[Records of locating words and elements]

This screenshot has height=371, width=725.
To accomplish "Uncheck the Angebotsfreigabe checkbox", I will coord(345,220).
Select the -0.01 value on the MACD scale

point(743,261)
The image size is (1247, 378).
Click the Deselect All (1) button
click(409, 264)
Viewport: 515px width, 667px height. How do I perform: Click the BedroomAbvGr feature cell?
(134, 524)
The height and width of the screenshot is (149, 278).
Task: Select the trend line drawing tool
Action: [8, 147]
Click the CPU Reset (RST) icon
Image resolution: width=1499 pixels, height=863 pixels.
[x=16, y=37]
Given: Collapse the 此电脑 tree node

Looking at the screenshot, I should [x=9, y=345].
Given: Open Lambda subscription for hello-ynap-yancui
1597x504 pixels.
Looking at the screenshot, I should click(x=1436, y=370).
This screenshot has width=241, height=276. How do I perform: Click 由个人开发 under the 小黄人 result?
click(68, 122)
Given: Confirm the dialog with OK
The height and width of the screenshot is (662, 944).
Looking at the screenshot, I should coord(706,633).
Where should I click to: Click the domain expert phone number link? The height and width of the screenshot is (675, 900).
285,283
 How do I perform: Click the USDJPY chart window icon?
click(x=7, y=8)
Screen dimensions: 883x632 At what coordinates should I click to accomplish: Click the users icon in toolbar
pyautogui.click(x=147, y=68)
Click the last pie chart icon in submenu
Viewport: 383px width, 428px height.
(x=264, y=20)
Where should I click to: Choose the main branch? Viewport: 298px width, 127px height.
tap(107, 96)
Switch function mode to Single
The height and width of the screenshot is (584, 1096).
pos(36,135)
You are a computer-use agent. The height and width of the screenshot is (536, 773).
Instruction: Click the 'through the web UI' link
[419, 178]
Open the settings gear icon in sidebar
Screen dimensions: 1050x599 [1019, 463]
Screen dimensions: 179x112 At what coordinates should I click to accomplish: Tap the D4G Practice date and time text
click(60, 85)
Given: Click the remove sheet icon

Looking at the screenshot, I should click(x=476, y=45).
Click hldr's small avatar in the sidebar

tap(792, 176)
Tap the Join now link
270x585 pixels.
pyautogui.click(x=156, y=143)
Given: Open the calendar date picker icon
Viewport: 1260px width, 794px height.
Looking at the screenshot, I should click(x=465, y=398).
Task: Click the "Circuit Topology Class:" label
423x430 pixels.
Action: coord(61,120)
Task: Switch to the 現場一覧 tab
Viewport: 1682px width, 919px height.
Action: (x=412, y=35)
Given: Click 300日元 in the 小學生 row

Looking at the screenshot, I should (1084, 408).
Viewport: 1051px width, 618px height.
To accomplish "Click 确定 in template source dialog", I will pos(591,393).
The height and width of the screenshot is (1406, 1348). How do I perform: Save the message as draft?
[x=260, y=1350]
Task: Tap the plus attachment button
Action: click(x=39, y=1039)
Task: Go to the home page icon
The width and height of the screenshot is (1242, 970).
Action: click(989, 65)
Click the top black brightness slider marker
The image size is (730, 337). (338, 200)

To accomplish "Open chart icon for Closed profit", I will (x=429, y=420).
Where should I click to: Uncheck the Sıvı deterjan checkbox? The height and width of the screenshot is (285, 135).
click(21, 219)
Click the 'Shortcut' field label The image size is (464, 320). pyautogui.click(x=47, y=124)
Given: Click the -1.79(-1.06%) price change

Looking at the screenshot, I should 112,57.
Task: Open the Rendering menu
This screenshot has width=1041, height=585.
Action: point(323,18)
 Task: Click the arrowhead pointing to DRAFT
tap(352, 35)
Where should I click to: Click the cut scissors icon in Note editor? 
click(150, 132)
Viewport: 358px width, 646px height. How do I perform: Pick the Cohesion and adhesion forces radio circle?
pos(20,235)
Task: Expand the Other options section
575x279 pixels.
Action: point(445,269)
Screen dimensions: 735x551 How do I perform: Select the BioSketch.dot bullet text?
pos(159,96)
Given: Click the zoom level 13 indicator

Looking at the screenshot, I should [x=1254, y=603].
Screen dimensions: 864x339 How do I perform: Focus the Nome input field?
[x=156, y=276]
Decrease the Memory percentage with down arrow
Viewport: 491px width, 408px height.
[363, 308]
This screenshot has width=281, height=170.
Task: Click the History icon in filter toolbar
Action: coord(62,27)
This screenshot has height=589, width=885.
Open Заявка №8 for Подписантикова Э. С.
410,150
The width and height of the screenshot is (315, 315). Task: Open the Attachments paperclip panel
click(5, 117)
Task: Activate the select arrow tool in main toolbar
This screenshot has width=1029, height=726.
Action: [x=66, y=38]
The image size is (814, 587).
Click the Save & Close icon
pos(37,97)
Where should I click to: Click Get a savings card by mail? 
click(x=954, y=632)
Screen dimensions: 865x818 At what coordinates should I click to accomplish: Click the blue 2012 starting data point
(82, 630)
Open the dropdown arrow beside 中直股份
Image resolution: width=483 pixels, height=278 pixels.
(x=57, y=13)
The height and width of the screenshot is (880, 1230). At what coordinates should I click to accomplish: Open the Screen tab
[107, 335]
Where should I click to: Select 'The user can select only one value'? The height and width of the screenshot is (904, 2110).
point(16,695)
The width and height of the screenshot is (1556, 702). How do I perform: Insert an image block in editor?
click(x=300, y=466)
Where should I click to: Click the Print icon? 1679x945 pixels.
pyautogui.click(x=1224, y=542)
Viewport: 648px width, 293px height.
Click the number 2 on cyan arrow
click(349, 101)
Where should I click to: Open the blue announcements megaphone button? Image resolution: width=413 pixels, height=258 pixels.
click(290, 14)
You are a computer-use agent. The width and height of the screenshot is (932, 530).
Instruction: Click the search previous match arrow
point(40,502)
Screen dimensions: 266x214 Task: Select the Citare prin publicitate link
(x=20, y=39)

§ Short exercise
Transcribe the lines above exactly, beginning with the line containing "Given: Click 300日元 in the 小學生 row" and continuing through the line containing "Action: click(x=39, y=1039)".

§ Solution for this task
Given: Click 300日元 in the 小學生 row

Looking at the screenshot, I should (1084, 408).
Viewport: 1051px width, 618px height.
To accomplish "Click 确定 in template source dialog", I will pos(591,393).
The height and width of the screenshot is (1406, 1348). How do I perform: Save the message as draft?
[x=260, y=1350]
Task: Tap the plus attachment button
Action: click(x=39, y=1039)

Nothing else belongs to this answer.